Most of the victims were fatally shot at close range, though two were strangled. Their bodies were dumped and left to rot in alleys and trash bins. The killer earned his moniker because of the apparent hiatus from the late 1980s to 2002. The murders went unsolved for years and Franklin avoided suspicion by working as a city trash collector and onetime garage attendant for Los Angeles police.
Community members complained that police didn’t seriously investigate the killings because the victims were black and poor and many were drug users and prostitutes during the crack cocaine epidemic. Franklin was connected to the crimes after a task force that re-examined the old cases discovered that DNA from Franklin’s son, which was in a database because of an arrest, showed similarities to genetic evidence found on some of the “Grim Sleeper” victims.

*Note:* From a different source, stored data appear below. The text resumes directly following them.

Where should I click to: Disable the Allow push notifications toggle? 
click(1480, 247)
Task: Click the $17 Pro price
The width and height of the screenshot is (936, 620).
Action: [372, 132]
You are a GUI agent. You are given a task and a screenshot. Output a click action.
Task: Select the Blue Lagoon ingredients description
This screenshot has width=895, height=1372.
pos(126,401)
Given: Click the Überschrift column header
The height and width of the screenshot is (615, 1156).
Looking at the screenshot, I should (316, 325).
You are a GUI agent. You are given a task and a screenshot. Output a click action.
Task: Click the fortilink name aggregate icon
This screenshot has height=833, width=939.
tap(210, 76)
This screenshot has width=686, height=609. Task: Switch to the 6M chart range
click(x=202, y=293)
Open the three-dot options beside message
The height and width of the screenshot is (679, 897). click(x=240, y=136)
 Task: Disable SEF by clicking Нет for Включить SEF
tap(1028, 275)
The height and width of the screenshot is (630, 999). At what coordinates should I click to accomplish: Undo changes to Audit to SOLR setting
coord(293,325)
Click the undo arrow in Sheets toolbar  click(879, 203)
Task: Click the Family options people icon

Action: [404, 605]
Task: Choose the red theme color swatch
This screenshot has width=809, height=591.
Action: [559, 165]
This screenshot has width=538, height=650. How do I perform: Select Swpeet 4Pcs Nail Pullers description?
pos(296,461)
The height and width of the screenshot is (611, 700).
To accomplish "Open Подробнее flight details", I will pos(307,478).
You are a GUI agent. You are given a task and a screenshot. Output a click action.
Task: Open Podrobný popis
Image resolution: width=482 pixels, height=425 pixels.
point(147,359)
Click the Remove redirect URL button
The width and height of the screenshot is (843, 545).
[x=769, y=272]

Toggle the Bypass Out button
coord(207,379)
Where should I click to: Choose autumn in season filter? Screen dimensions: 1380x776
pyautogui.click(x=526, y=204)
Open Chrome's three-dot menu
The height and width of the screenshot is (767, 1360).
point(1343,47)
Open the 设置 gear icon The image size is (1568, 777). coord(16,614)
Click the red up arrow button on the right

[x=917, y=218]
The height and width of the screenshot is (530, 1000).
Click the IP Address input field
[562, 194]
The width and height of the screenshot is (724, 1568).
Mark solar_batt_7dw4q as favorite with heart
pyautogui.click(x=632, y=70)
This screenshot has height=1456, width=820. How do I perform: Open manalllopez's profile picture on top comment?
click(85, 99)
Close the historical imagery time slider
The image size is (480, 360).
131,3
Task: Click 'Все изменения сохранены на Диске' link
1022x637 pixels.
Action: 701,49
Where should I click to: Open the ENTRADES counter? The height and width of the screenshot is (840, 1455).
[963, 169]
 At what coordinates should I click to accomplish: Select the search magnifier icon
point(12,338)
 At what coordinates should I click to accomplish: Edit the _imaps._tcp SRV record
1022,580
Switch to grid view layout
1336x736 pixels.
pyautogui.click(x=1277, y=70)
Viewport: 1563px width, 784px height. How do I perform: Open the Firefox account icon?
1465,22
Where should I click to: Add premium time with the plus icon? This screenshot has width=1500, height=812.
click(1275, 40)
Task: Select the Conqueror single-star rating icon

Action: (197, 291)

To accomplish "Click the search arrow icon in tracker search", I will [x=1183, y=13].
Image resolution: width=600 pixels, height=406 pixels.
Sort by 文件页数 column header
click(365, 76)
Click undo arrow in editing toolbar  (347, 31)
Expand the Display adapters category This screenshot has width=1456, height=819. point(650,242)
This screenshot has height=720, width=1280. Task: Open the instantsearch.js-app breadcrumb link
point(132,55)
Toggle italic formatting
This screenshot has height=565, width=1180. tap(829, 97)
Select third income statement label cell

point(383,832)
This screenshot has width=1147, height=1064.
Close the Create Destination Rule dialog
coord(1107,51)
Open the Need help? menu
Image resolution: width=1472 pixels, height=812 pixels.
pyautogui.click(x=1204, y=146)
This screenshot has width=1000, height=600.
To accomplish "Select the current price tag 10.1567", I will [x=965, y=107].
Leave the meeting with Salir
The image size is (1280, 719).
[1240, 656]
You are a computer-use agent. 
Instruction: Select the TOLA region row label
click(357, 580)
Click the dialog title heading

A detective posing as a busboy at a pizza parlor collected utensils and crusts while Franklin was attending a birthday party. Lab results connected him to some of the bodies and led to his arrest. Investigators found a gun used in one of the killings and photos of victims in Franklin’s house after his arrest.
Last year, Franklin was granted a reprieve when Gov. Gavin Newsom halted the execution of more than 700 condemned inmates on the nation's largest death row for at least as long as he's governor. California hasn't executed anyone since 2006, under then-Gov. Arnold Schwarzenegger, and inmates are far more likely to die of old age.